Description of the task
In the records below, find each line with "pixels" and copy it.

################

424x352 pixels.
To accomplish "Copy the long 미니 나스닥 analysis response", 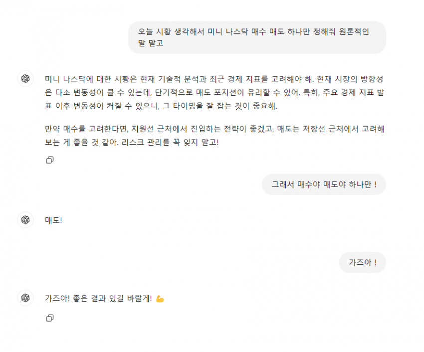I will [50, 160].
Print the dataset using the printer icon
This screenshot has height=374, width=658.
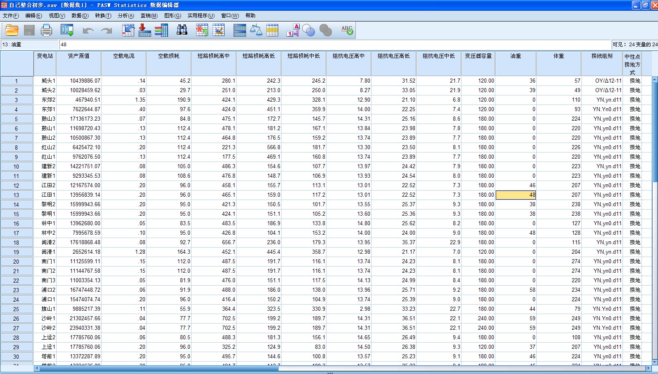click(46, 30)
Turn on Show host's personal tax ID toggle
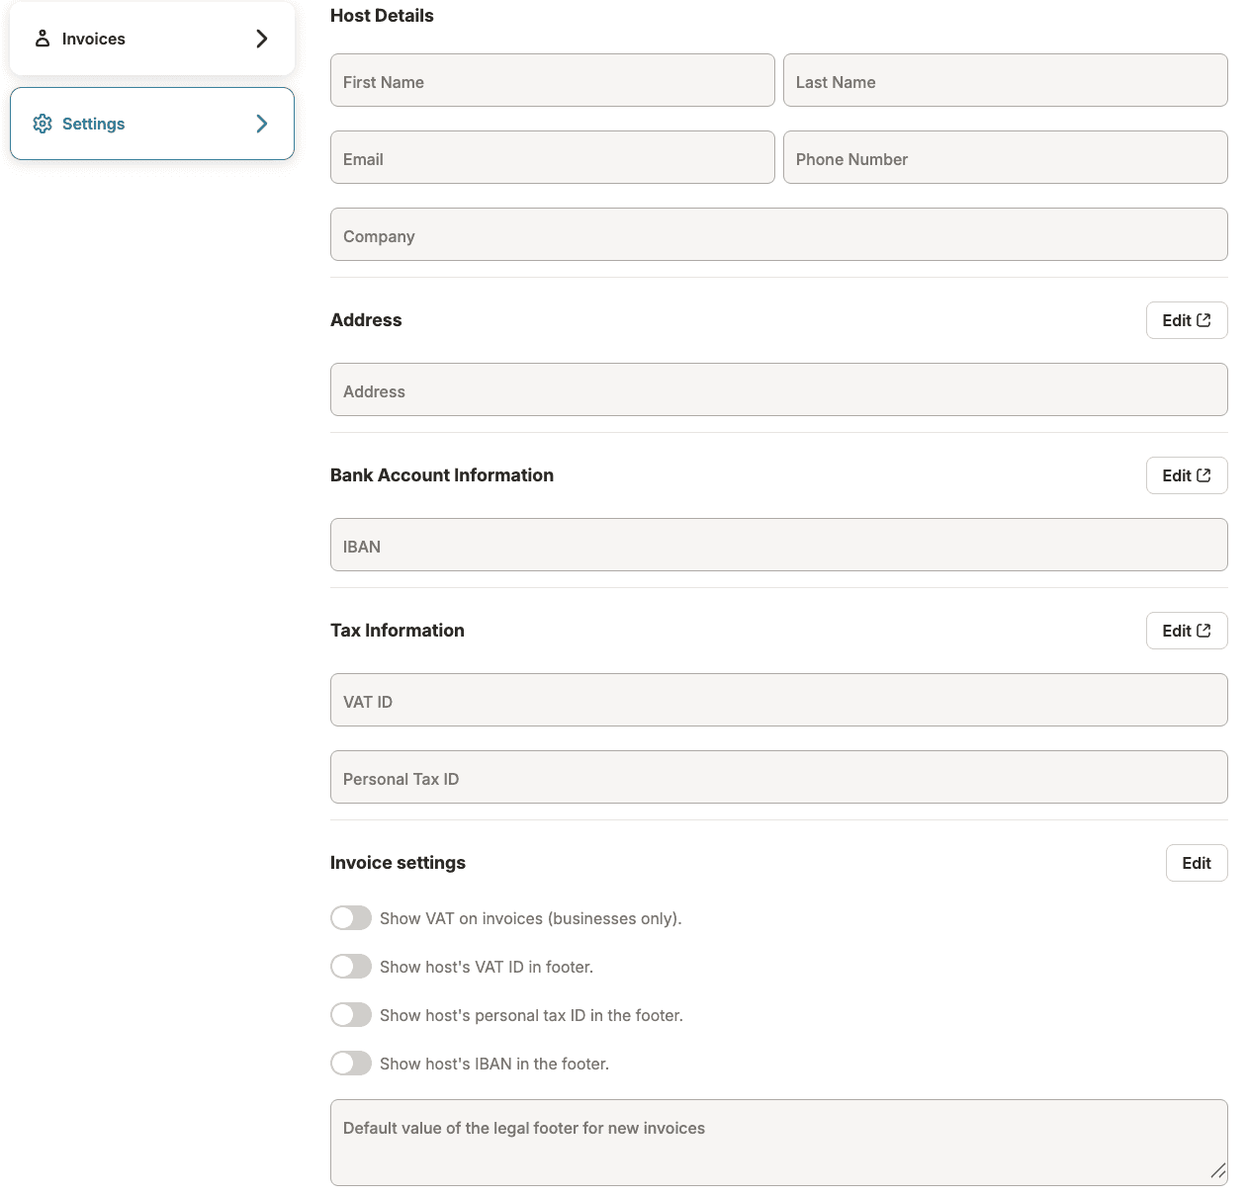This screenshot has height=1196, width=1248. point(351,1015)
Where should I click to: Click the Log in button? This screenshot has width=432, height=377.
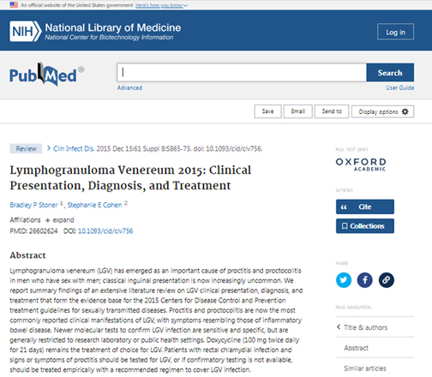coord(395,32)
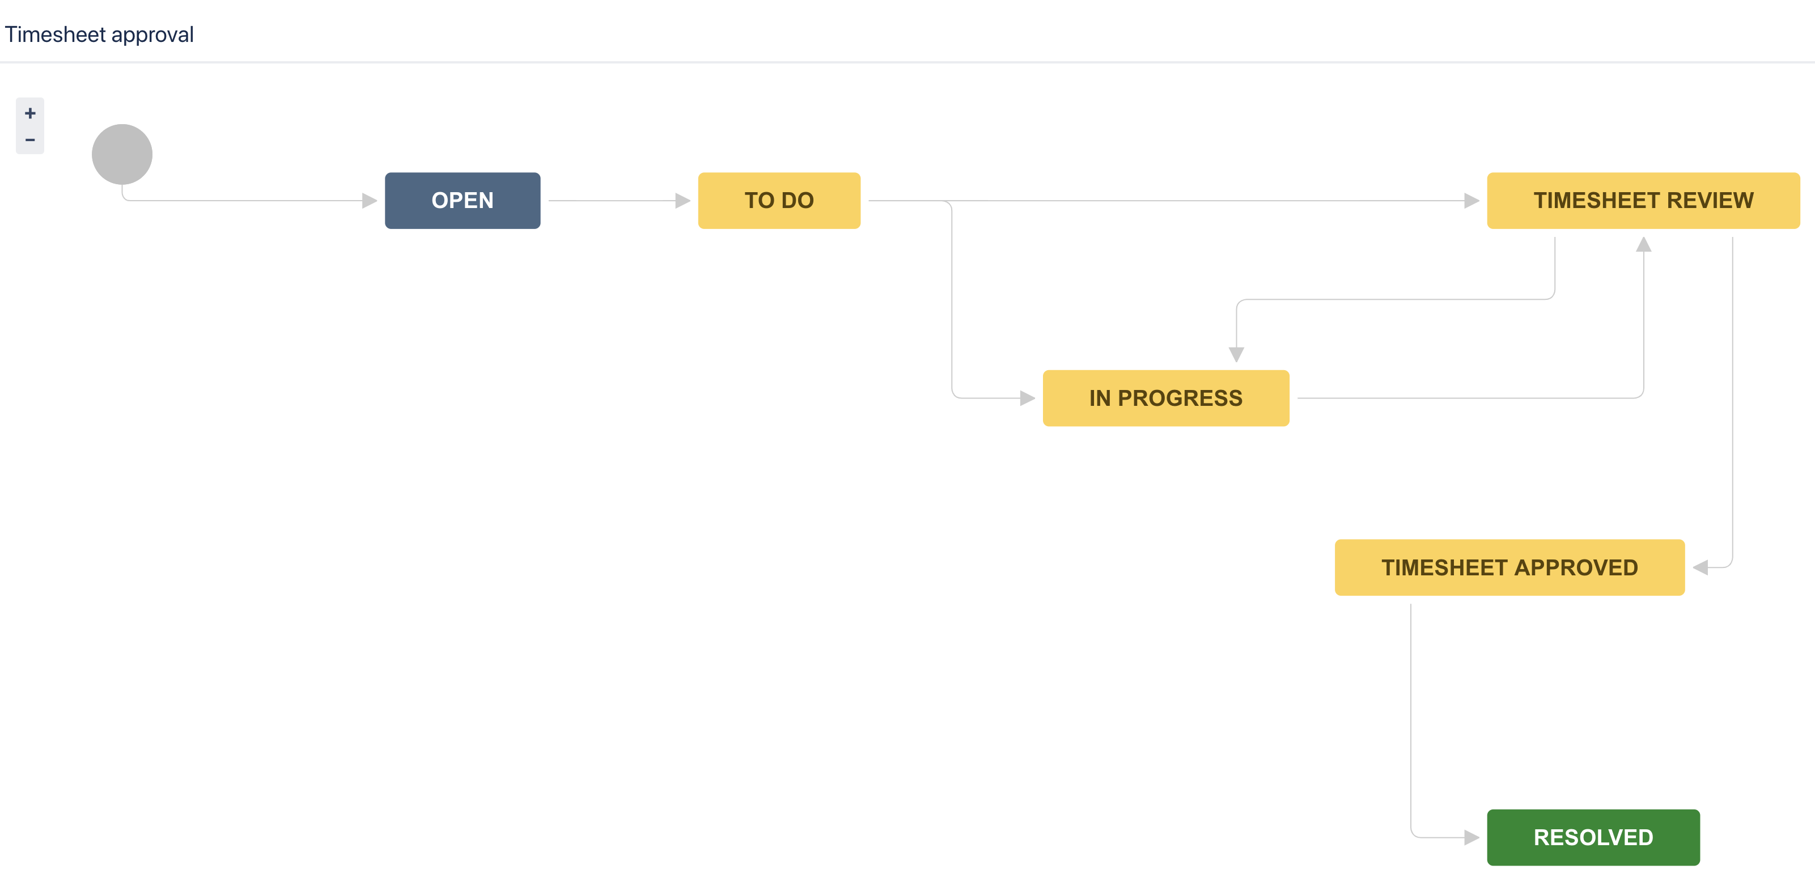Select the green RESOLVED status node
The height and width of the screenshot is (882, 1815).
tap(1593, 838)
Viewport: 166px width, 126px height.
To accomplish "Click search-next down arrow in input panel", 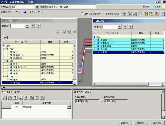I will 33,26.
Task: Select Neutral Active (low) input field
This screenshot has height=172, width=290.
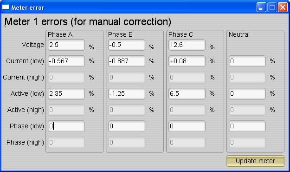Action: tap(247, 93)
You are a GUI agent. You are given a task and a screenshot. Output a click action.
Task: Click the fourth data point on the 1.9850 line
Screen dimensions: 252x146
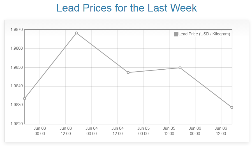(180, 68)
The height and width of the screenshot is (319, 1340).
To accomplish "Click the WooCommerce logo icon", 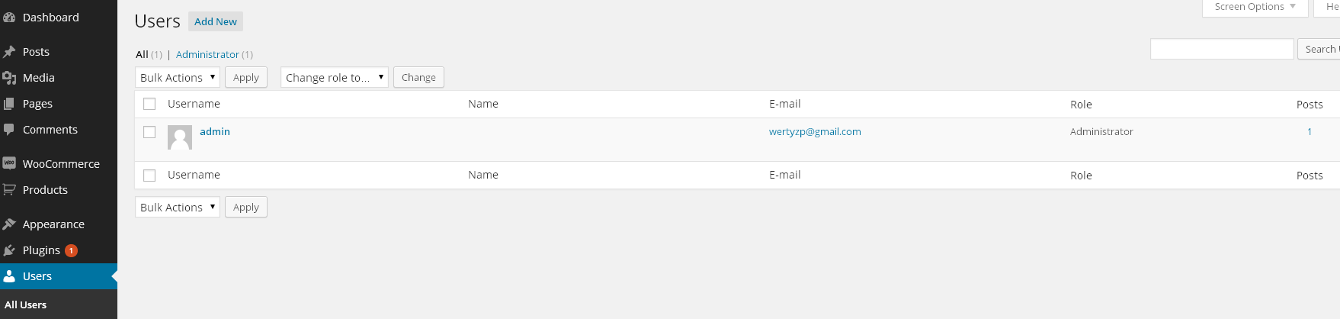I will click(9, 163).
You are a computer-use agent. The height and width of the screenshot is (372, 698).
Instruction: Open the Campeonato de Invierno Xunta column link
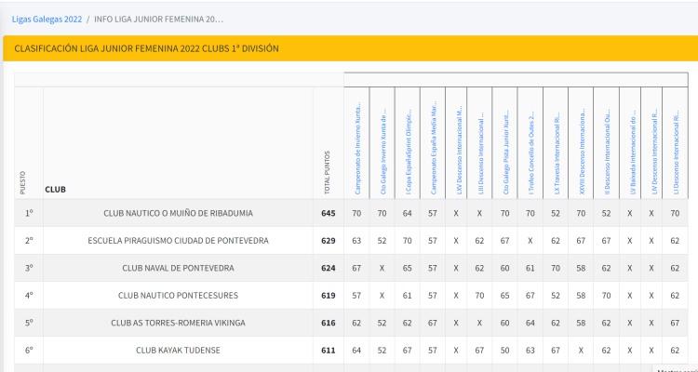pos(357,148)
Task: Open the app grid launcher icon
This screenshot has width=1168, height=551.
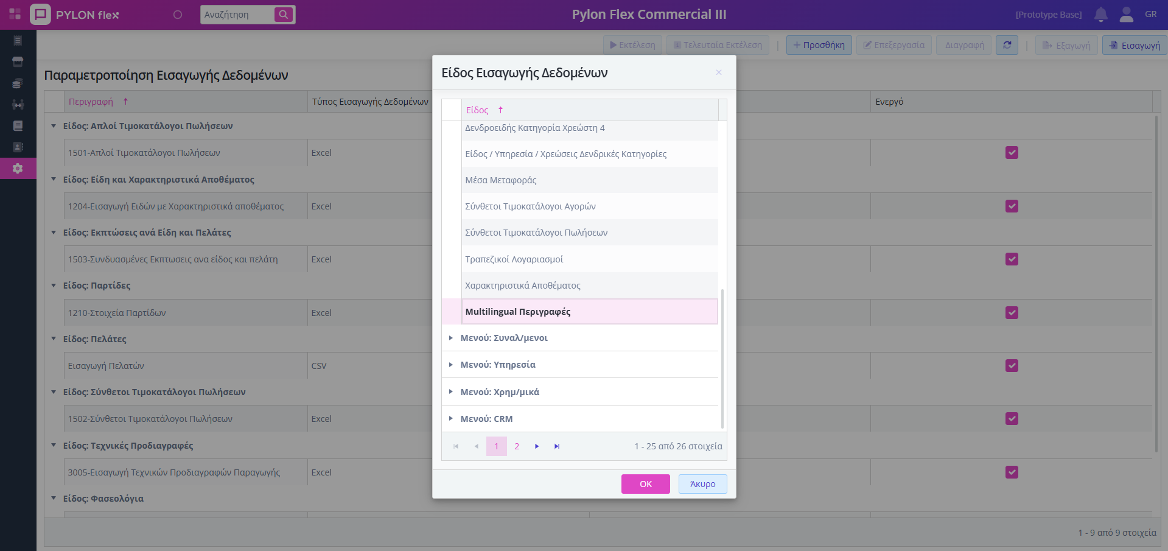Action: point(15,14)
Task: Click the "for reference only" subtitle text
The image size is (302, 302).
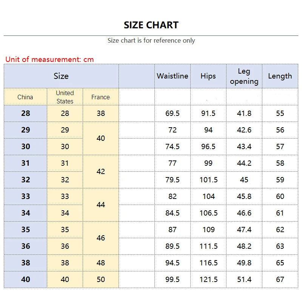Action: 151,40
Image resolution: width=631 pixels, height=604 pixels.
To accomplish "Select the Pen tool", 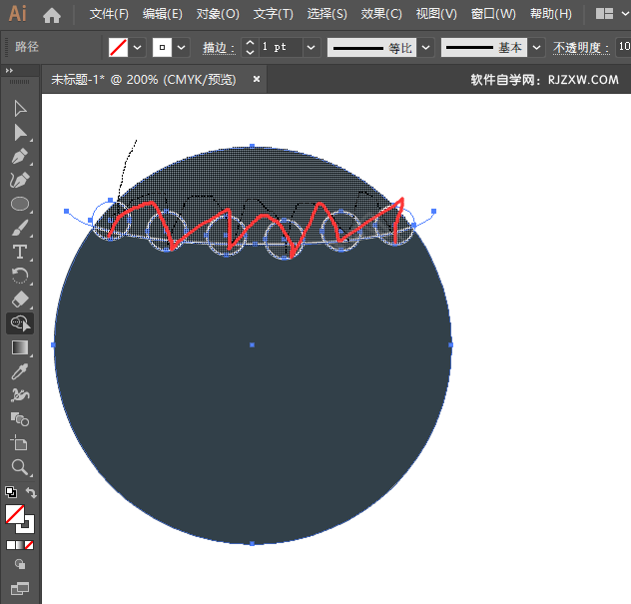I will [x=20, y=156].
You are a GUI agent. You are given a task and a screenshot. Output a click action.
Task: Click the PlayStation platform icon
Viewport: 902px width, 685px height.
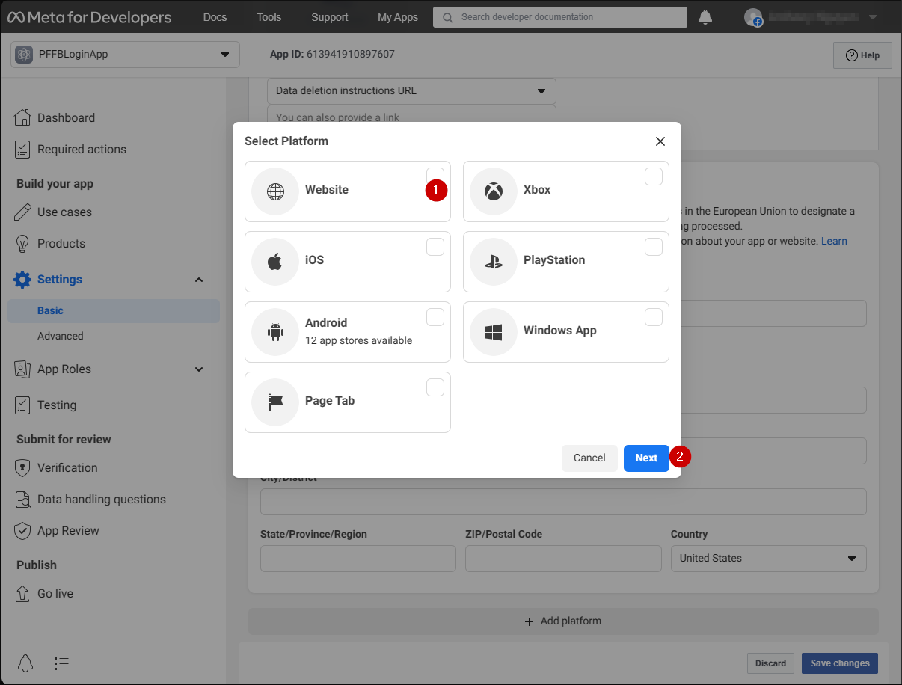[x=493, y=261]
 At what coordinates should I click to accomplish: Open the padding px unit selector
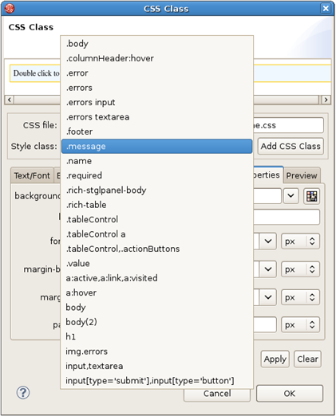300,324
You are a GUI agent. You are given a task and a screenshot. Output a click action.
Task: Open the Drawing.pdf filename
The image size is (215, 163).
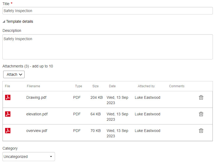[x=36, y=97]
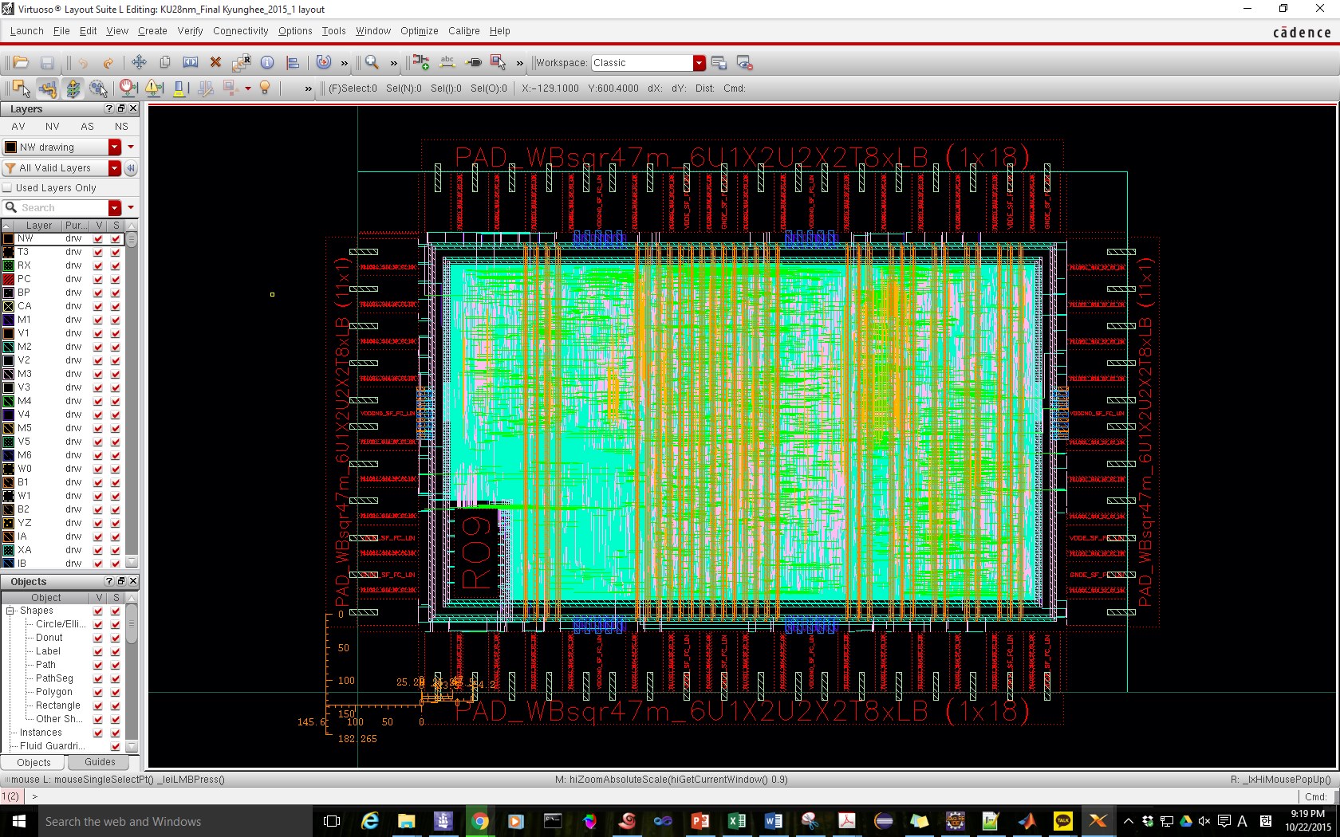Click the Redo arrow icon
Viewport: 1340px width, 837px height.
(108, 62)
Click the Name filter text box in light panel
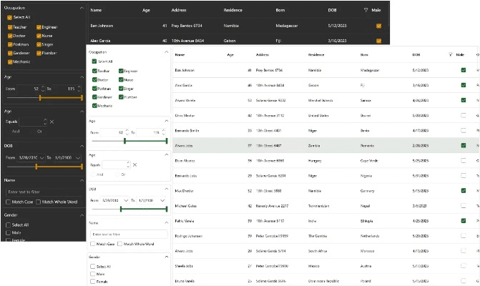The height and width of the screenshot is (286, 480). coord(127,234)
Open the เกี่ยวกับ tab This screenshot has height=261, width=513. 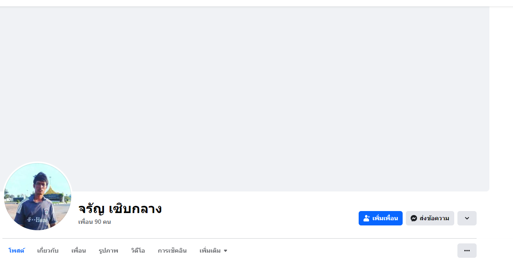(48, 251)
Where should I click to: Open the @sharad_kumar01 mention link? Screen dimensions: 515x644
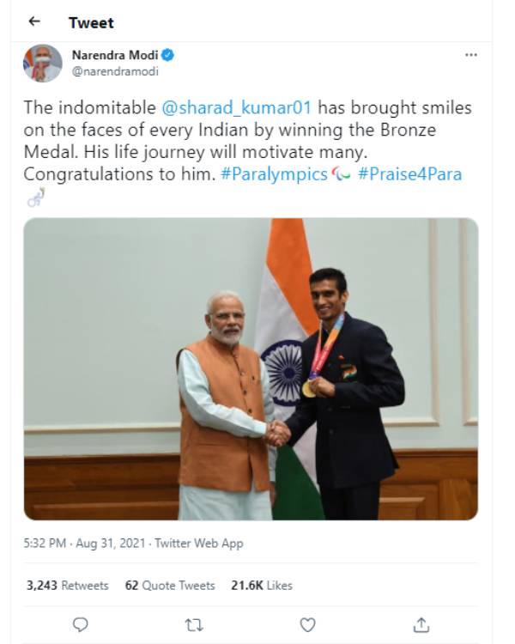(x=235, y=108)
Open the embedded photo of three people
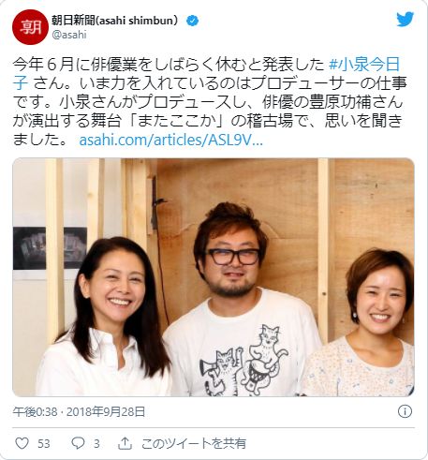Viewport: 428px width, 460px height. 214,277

################

Answer space
424x352 pixels.
Image resolution: width=631 pixels, height=604 pixels.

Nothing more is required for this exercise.